車内は静かで、走行中エンジン音が気になることはありませんでした。風切り音、タイヤのロードノイズも少なく、これはペイントシールやボディ発泡材などで穴や隙間を徹底的に塞ぎ、吸遮音材を最適位置に配置することで外部から入ってくる騒音を効果的に遮断し、高い静粛性を実現しているそうです。また、風切り音を最小化する形状のドアミラーの採用や、VQエンジンには6点式エンジンマウントを採用し、エンジントルクを分散、走り出し時や加速時のエンジン音を低減しているようです。
乗る人すべてに「くつろぎ」を提供することを目指しているだけあって、乗る人の視覚(モダンなデザイン)、聴覚(静かさや各種動作音)、触感(シートの柔らかさ)などに拘が感じられ、運転していてもセレブな感覚を味わうことができると共に、老若男女問わず多くの人に好まれるデザインになっています。

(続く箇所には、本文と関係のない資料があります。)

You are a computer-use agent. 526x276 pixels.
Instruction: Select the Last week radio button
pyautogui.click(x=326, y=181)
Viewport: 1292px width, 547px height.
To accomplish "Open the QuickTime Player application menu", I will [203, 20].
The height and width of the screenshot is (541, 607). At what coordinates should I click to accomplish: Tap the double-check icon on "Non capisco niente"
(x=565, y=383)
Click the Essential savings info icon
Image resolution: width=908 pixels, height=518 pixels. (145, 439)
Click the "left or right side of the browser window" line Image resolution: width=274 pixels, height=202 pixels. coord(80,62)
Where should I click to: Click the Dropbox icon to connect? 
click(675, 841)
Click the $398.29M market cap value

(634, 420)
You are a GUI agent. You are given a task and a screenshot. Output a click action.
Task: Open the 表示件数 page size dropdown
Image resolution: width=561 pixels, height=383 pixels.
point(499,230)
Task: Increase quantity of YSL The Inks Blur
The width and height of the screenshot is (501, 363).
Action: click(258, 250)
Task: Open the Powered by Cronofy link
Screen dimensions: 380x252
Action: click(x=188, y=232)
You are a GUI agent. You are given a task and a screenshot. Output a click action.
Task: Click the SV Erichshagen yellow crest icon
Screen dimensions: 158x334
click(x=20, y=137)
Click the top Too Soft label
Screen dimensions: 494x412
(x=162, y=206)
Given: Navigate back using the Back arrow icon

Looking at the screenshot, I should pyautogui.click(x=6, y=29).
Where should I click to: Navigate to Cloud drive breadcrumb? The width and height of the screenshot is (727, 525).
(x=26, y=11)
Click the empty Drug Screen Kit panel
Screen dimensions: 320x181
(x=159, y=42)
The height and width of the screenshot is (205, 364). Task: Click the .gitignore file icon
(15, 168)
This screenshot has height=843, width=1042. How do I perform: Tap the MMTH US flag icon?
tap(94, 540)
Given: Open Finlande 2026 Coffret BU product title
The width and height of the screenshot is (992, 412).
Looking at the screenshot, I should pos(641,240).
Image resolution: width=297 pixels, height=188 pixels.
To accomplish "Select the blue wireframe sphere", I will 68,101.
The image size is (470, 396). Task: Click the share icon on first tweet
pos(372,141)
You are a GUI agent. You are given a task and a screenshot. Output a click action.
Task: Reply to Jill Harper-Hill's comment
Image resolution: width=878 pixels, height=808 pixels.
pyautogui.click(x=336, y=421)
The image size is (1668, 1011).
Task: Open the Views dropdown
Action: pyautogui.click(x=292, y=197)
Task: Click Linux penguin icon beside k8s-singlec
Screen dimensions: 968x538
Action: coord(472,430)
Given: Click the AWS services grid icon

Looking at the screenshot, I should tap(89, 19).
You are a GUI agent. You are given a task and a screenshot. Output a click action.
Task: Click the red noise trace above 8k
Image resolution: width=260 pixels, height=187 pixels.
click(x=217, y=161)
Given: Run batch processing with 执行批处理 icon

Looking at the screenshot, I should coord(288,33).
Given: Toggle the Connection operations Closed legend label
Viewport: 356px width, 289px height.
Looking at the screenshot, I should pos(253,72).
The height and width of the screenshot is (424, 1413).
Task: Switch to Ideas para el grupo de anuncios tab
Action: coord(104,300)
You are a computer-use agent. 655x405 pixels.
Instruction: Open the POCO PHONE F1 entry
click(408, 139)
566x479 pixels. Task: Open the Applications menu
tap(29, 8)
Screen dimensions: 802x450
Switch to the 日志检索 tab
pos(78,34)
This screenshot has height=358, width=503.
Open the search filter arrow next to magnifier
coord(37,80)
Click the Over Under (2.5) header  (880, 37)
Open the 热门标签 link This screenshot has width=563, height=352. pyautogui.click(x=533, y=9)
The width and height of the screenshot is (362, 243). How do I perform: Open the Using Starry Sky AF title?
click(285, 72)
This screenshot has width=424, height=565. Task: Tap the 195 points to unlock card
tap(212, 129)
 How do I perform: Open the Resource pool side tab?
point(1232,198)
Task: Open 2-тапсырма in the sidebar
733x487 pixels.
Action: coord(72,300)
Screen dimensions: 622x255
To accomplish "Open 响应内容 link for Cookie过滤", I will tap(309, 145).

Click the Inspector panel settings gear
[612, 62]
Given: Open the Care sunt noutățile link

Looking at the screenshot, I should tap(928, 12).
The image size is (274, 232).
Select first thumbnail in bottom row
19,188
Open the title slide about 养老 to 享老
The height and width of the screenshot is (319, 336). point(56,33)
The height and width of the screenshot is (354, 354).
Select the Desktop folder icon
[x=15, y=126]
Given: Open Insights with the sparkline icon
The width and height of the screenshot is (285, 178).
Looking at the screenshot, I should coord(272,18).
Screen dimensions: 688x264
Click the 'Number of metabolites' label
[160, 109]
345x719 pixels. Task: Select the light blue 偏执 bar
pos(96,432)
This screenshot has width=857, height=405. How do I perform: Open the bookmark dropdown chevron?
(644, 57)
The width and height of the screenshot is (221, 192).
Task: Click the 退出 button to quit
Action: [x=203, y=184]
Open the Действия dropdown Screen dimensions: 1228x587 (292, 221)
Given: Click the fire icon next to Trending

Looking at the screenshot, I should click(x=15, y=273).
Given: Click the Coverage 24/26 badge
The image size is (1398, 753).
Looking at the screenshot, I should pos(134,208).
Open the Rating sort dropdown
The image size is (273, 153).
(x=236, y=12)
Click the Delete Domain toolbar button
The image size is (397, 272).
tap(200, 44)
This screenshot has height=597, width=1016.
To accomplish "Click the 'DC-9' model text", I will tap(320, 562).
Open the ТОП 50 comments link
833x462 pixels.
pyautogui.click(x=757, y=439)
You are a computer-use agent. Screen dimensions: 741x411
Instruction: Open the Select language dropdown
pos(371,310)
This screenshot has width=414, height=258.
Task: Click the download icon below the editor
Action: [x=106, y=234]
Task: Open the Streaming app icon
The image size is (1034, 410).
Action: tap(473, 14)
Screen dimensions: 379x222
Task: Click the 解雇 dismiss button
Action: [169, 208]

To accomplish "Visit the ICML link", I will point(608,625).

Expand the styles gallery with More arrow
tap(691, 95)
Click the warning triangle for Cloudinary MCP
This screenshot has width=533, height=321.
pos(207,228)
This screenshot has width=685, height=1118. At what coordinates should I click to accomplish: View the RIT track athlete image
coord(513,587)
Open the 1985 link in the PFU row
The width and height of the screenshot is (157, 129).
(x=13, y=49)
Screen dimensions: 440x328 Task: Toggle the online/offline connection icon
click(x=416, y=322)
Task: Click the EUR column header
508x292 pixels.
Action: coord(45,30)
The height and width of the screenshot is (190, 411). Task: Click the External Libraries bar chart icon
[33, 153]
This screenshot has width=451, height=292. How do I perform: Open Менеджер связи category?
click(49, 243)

初代からインテリアに拘ったティアナ、2代目では更に洗練されたものに進化しました。
【新技術】
新型ティアナには、シートベルト素材の新しい織り方で、引き出しやすく、着用しても圧迫感が少ない「低フリクションシートベルト」が採用されています。また、片手で簡単に着用できるように、ベルトの金具を差し込む留め金を上向きに固定するタイプも導入され、さらに後部座席は3点式シートベルトとする他、差込口の位置が分かり易く装着しやすい「後席シートベルト自立バックル」が採用されました。